Path to Data is essential when API responses have nested structures. Without specifying the correct path, Nexla might not be able to properly parse and organize your data into usable records. For Voyage AI API responses, common paths include $.data[*] for arrays of embeddings or reranked documents.

  • To specify which data should be treated as relevant in responses from this source, enter the path to the relevant data in the Set Path to Data in Response field.

    • For responses in JSON format enter the JSON path that points to the object or array that should be treated as relevant data. JSON paths use dot notation (e.g., $.data to access the data array).

Request Headers

Optional
  • If Nexla should include any additional request headers in API calls to this source, enter the headers & corresponding values as comma-separated pairs in the Request Headers field (e.g., header1:value1,header2:value2). Additional headers are often required for API versioning, content type specifications, or custom authentication requirements.

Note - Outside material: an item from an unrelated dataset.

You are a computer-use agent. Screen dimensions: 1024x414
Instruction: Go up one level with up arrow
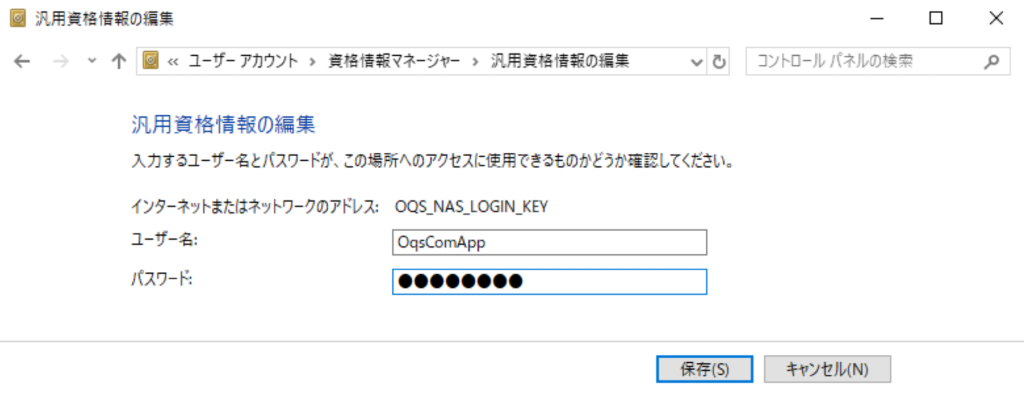click(119, 61)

    You do not need to include any headers already present in the credentials. Common headers like Authorization, Content-Type, and Accept are typically handled automatically by Nexla based on your credential configuration. For Voyage AI, the Authorization header with Bearer token is automatically included from your credential, and Content-Type is typically set to application/json for API requests.

Request Body

Optional
  • If the API endpoint requires a request body (which is common for POST requests to Voyage AI), enter the request body in the Request Body field. The request body should be formatted as JSON and include the necessary parameters for the embedding or reranking request, such as the input text, model, and other optional parameters.

    For Voyage AI embedding requests, the request body typically includes an input field (text or array of texts) and a model field (e.g., "voyage-3.5"). For reranking requests, the request body typically includes a query field, a documents array, and a model field. Refer to the Voyage AI API documentation for the complete list of supported parameters.

Endpoint Testing

After configuring all settings for the selected endpoint, Nexla can retrieve a sample of the data that will be fetched according to the current configuration. This allows users to verify that the source is configured correctly before saving.

  • To test the current endpoint configuration, click the Test button to the right of the endpoint selection menu. Sample data will be fetched & displayed in the Endpoint Test Result panel on the right.

  • If the sample data is not as expected, review the selected endpoint and associated settings, and make any necessary adjustments. Then, click the Test button again, and check the sample data to ensure that the correct information is displayed.

Save & Activate the Source

  1. Once all of the relevant steps in the above sections have been completed, click the Create button in the upper right corner of the screen to save and create the new Voyage AI data source. Nexla will now begin ingesting data from the configured endpoint and will organize any data that it finds into one or more Nexsets.